Combination of Gatekeeper Mutations and Cysteine 481 Replacement Causes Super Resistance to the Irreversible BTK Inhibitors Ibrutinib, Acalabrutinib and Zanubrutinib

Resistance to the irreversible Bruton´s tyrosine kinase (BTK) inhibitors is the main cause of disease progression in patients with Chronic Lymphocytic Leukemia (Quinquenel et. al. Blood 2019). Cysteine to serine substitution at the position 481 in BTK, is the most common resistance mutation. Other less frequent mutations like the constitutively active phospholipase C-gamma 2 (PLCG2) variant also occur (Woyach et. al. J. Clin. Oncology 2017). Different from many other tyrosine kinase inhibitors, BTK mutations less frequently affect the gatekeeper residue in the kinase domain (Maddocks et. al. JAMA Oncology 2015).

In this study, we have performed mutation scanning with substitutions replacing the gatekeeper residue. We have generated all the possible amino acid substitutions requiring a single nucleotide change in the gatekeeper and several variants requiring 2 or 3 nucleotide substitutions. Selected variants were also combined with substitutions at the C481, which is the binding site of irreversible BTK inhibitors, such as ibrutinib, acalabrutinib and zanubrutinib.

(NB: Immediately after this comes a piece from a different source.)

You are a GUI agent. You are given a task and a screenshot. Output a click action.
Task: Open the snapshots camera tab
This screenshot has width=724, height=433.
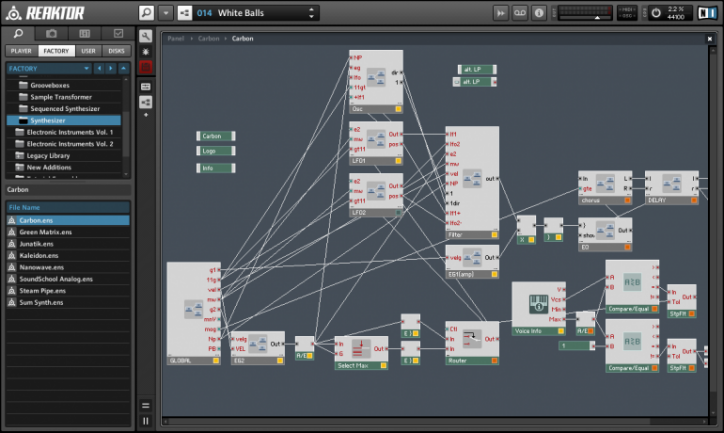[x=52, y=33]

Our results show unexpected, super-resistant variants and demonstrate that concomitant mutations, such as cysteine 481 to serine combined with threonine 474 to isoleucine or methionine, enhanced the resistance to irreversible BTK inhibitors. On the other hand, reversible BTK inhibitors displayed different inhibitory responses against the super-resistant mutants. Binding of the BTK inhibitors was subjected to molecular dynamics predictions, which correlated with the experimental binding data. Based on the available clinical and experimental results, the mechanisms underlying the spectrum of resistance mutations in BTK are presented.